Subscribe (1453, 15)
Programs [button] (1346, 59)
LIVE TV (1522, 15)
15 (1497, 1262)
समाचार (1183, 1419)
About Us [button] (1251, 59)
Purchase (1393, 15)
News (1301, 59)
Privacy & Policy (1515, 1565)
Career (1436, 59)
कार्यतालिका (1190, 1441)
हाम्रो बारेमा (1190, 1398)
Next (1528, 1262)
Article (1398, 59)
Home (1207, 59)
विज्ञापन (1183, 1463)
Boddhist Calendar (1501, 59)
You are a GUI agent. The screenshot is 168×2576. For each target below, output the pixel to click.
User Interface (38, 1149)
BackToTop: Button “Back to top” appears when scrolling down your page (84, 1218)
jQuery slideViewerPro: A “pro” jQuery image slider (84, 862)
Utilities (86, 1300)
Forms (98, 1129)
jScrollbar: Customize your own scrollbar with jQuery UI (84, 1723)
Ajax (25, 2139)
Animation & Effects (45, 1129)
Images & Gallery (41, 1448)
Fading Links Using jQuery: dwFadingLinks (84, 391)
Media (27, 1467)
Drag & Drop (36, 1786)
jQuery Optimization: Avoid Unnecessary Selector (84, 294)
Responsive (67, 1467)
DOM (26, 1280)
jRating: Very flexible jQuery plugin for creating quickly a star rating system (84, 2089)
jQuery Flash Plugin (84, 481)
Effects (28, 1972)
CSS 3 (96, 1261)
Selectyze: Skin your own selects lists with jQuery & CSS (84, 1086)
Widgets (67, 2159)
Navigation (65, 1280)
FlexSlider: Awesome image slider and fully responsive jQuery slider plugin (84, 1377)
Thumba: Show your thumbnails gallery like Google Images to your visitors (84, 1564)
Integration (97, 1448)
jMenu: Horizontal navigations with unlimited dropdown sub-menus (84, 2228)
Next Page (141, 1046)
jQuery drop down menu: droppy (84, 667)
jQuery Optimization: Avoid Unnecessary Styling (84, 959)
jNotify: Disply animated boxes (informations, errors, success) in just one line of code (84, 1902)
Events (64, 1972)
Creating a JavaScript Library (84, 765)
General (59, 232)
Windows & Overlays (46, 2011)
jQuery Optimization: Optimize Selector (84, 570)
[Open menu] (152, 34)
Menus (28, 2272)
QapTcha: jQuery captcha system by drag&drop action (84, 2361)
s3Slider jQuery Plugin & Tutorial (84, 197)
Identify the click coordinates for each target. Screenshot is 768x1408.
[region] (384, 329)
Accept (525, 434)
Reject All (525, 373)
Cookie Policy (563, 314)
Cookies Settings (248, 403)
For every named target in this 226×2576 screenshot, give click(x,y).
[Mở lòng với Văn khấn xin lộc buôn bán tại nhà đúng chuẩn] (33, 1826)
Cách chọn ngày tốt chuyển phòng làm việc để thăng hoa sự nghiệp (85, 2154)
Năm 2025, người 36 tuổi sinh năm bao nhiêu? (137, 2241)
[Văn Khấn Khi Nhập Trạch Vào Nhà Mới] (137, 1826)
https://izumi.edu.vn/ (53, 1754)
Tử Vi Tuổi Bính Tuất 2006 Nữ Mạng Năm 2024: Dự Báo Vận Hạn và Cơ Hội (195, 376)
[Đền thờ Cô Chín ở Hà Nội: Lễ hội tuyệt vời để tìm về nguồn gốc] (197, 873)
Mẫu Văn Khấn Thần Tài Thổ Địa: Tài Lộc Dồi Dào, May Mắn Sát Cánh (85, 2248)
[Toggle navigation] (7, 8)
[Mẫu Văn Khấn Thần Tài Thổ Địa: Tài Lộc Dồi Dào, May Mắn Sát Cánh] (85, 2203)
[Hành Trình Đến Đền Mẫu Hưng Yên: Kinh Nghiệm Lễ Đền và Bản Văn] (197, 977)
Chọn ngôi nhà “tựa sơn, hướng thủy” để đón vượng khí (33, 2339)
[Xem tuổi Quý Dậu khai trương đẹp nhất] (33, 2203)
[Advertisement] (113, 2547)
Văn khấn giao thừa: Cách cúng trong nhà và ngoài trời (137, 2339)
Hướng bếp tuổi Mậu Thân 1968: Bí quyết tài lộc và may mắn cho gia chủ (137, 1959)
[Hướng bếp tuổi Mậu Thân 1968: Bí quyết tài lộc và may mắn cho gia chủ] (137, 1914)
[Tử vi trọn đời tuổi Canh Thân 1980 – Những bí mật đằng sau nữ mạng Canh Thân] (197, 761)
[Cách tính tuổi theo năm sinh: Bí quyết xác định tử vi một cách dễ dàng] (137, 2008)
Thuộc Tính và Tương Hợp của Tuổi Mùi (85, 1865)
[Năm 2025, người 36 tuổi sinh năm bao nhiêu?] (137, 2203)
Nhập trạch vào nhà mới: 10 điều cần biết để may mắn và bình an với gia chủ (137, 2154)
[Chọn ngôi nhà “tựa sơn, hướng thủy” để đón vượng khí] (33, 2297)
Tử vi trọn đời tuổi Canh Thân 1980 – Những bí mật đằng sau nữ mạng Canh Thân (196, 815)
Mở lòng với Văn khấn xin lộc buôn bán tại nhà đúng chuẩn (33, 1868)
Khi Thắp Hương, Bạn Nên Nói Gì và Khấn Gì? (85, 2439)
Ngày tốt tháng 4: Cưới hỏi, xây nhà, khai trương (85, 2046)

Aim of the exercise = Give back exactly the lines of the listing, starting with the first and ending with the one bearing "Cookies Settings (248, 403)". Add no other lines.

Task output =
Subscribe (1453, 15)
Programs [button] (1346, 59)
LIVE TV (1522, 15)
15 (1497, 1262)
समाचार (1183, 1419)
About Us [button] (1251, 59)
Purchase (1393, 15)
News (1301, 59)
Privacy & Policy (1515, 1565)
Career (1436, 59)
कार्यतालिका (1190, 1441)
हाम्रो बारेमा (1190, 1398)
Next (1528, 1262)
Article (1398, 59)
Home (1207, 59)
विज्ञापन (1183, 1463)
Boddhist Calendar (1501, 59)
You are a GUI agent. The screenshot is 168×2576. For each target below, output the pixel to click.
User Interface (38, 1149)
BackToTop: Button “Back to top” appears when scrolling down your page (84, 1218)
jQuery slideViewerPro: A “pro” jQuery image slider (84, 862)
Utilities (86, 1300)
Forms (98, 1129)
jScrollbar: Customize your own scrollbar with jQuery UI (84, 1723)
Ajax (25, 2139)
Animation & Effects (45, 1129)
Images & Gallery (41, 1448)
Fading Links Using jQuery: dwFadingLinks (84, 391)
Media (27, 1467)
Drag & Drop (36, 1786)
jQuery Optimization: Avoid Unnecessary Selector (84, 294)
Responsive (67, 1467)
DOM (26, 1280)
jRating: Very flexible jQuery plugin for creating quickly a star rating system (84, 2089)
jQuery Flash Plugin (84, 481)
Effects (28, 1972)
CSS 3 (96, 1261)
Selectyze: Skin your own selects lists with jQuery & CSS (84, 1086)
Widgets (67, 2159)
Navigation (65, 1280)
FlexSlider: Awesome image slider and fully responsive jQuery slider plugin (84, 1377)
Thumba: Show your thumbnails gallery like Google Images to your visitors (84, 1564)
Integration (97, 1448)
jMenu: Horizontal navigations with unlimited dropdown sub-menus (84, 2228)
Next Page (141, 1046)
jQuery drop down menu: droppy (84, 667)
jQuery Optimization: Avoid Unnecessary Styling (84, 959)
jNotify: Disply animated boxes (informations, errors, success) in just one line of code (84, 1902)
Events (64, 1972)
Creating a JavaScript Library (84, 765)
General (59, 232)
Windows & Overlays (46, 2011)
jQuery Optimization: Optimize Selector (84, 570)
[Open menu] (152, 34)
Menus (28, 2272)
QapTcha: jQuery captcha system by drag&drop action (84, 2361)
s3Slider jQuery Plugin & Tutorial (84, 197)
Identify the click coordinates for each target. Screenshot is 768x1408.
[region] (384, 329)
Accept (525, 434)
Reject All (525, 373)
Cookie Policy (563, 314)
Cookies Settings (248, 403)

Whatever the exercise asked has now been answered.